*** Begin section ***
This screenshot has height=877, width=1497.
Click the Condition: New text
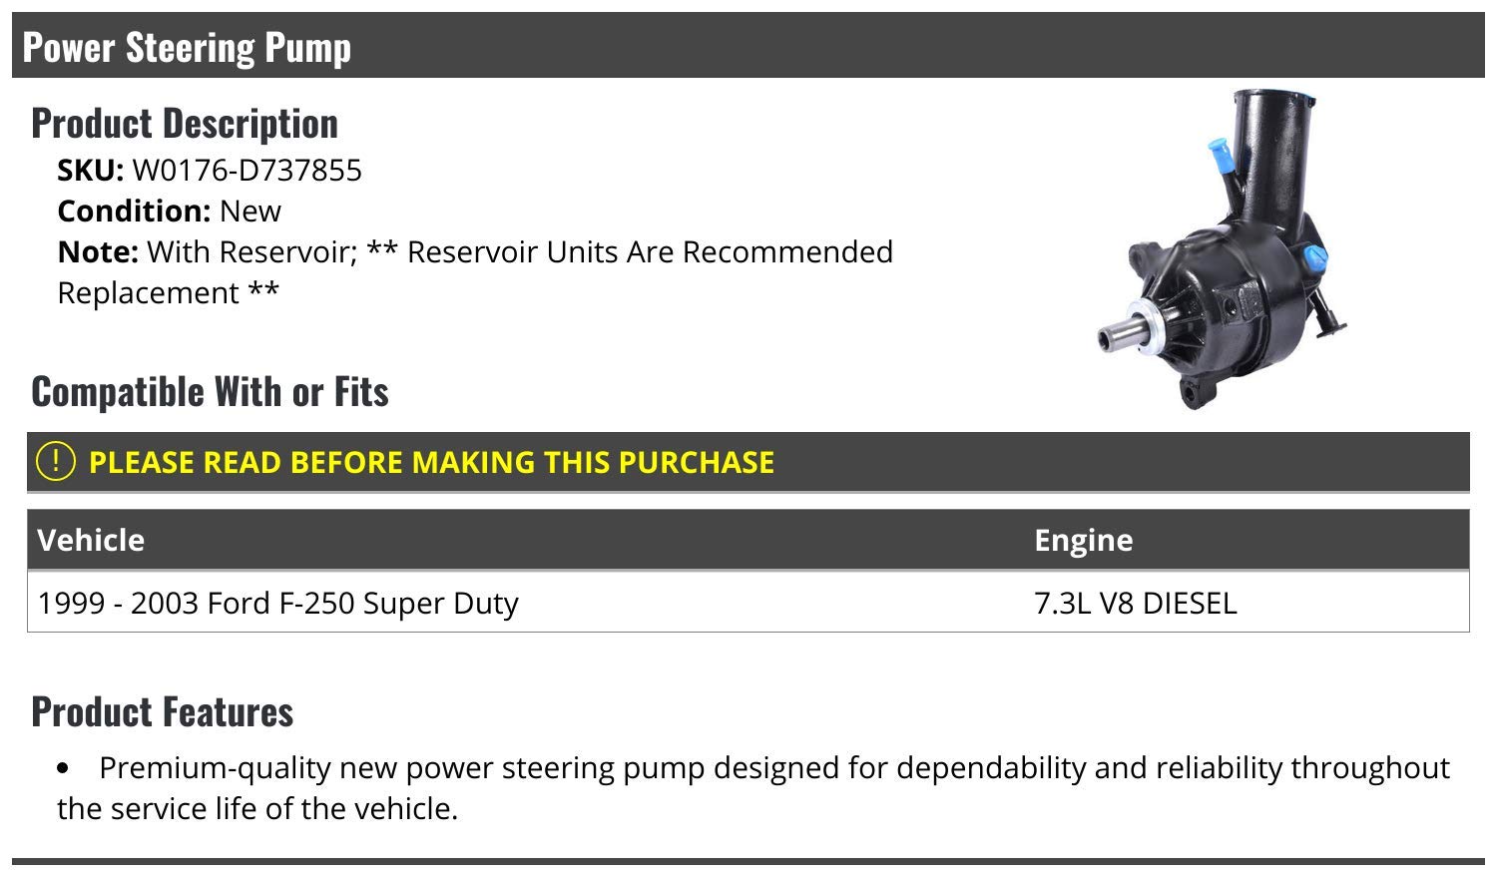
*** End section ***
*** Begin section ***
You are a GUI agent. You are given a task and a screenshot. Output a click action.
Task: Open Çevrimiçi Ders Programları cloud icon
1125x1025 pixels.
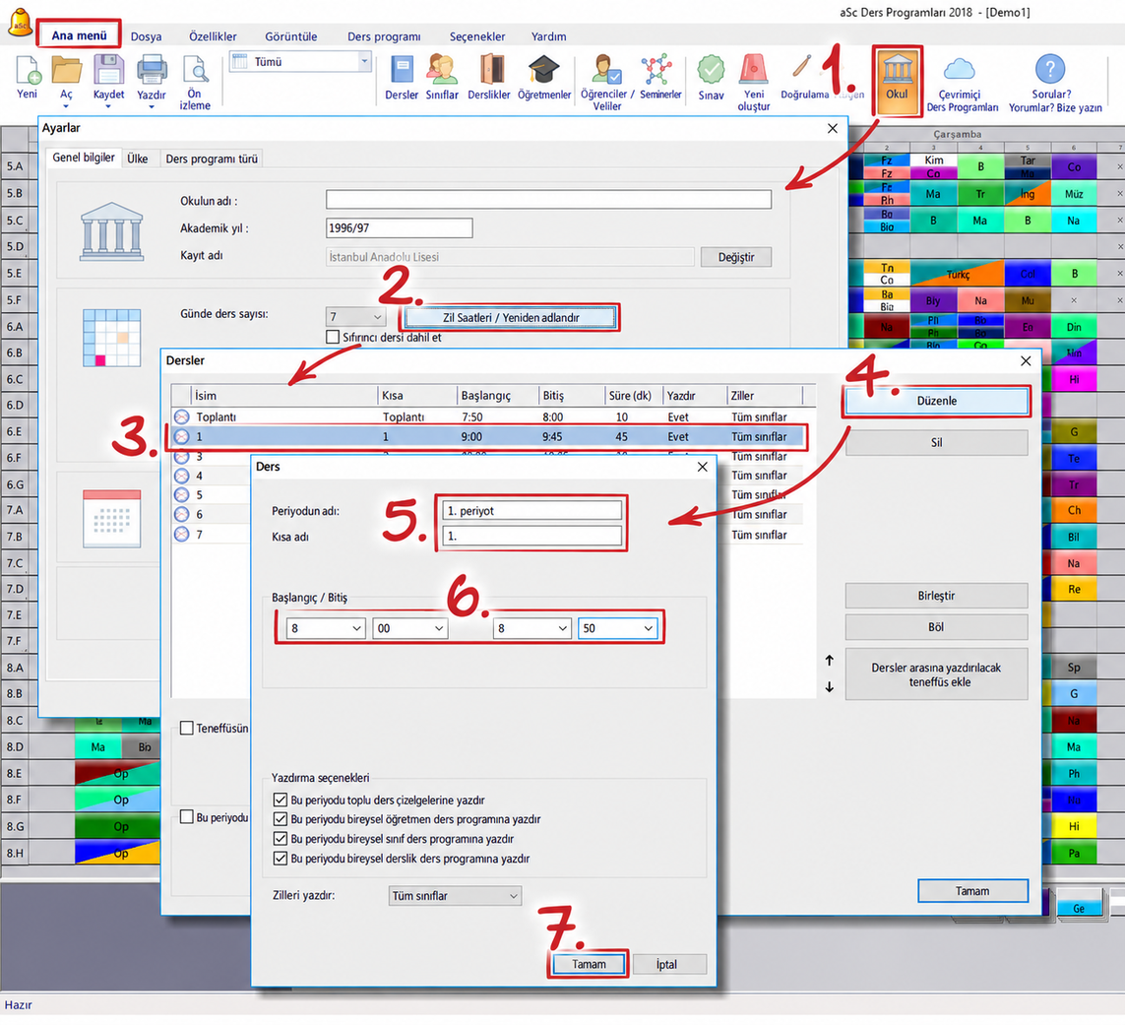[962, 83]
*** End section ***
*** Begin section ***
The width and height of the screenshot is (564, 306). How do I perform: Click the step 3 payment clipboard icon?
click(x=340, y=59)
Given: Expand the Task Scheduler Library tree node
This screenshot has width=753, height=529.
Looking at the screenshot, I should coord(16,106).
*** End section ***
▶ _Task goal_: Using the entries above, return exactly the lines from the line with "This screenshot has height=877, width=1497." to the line with "Click the Condition: New text", counting both of those lines.

▶ _Result of the task_:
This screenshot has height=877, width=1497.
Click the Condition: New text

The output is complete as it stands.